From Samuel Thibault:
Domain 0 running a lot of components like physical device drivers, the domain builder, ioemu device models, PyGRUB, etc. has been worrisome from a security point of view, particularly since most of them run as root, and thus breaches there would potentially be disastrous. It also poses scalability issues since the hypervisor can not itself schedule them appropriately. The goal of domain 0 disaggregation is thus to move these components to separate domains: driver domain, builder domain, device model domains, etc.
Mini-OS used to be just a small PV kernel serving as a sample of how a PV guest works. In Xen 3.3, it has been extended up to being able to run the newlib C library and the lwIP stack, thus providing a basic POSIX environment, including TCP/IP networking. This permits to quite easily embed an application in a dedicated Xen domain by just recompiling it against that environment.
Everything gets linked together as a kernel which can then just be started like any PV guest kernel.
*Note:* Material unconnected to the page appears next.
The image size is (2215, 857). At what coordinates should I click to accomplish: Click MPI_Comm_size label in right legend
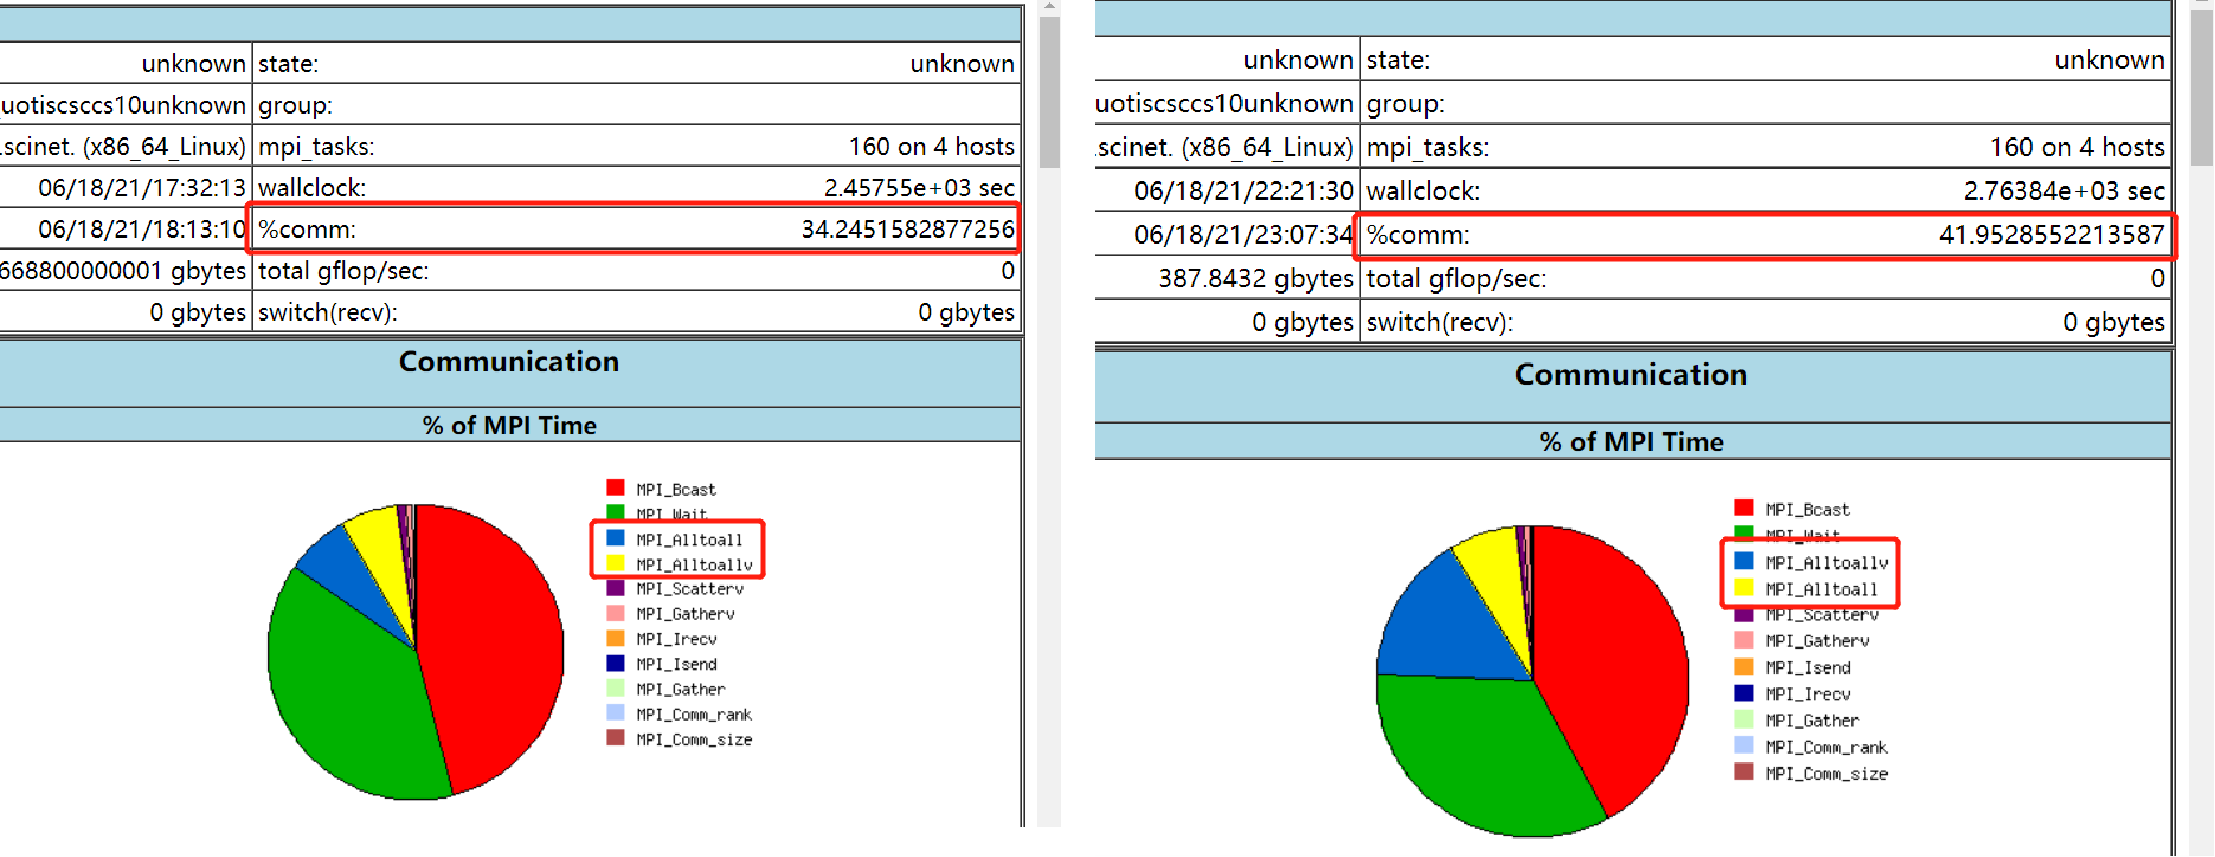(1826, 774)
In Xen 3.3, it is thus now possible to have the device model and grub running in their own domains, as described in further blog posts.
On the technical side, the additional features of Mini-OS include:
– Disk frontend
– FrameBuffer frontend
– FileSystem frontend (to access part of the dom0 filesystem)
– Improved Memory management: read-only memory and Copy on Write for zeroed pages
– Bug fixes!
But the simplicity (and thus the efficiency) of Mini-OS is still kept:
– Single address space (in particular, no kernel/user separation, completely
eliminating system call costs)
– Single CPU
– Threads without preemption for Mini-OS internal use, not exposed at the POSIX layer.
Both C and Caml “hello world” samples are provided to get started with developing a stub domain.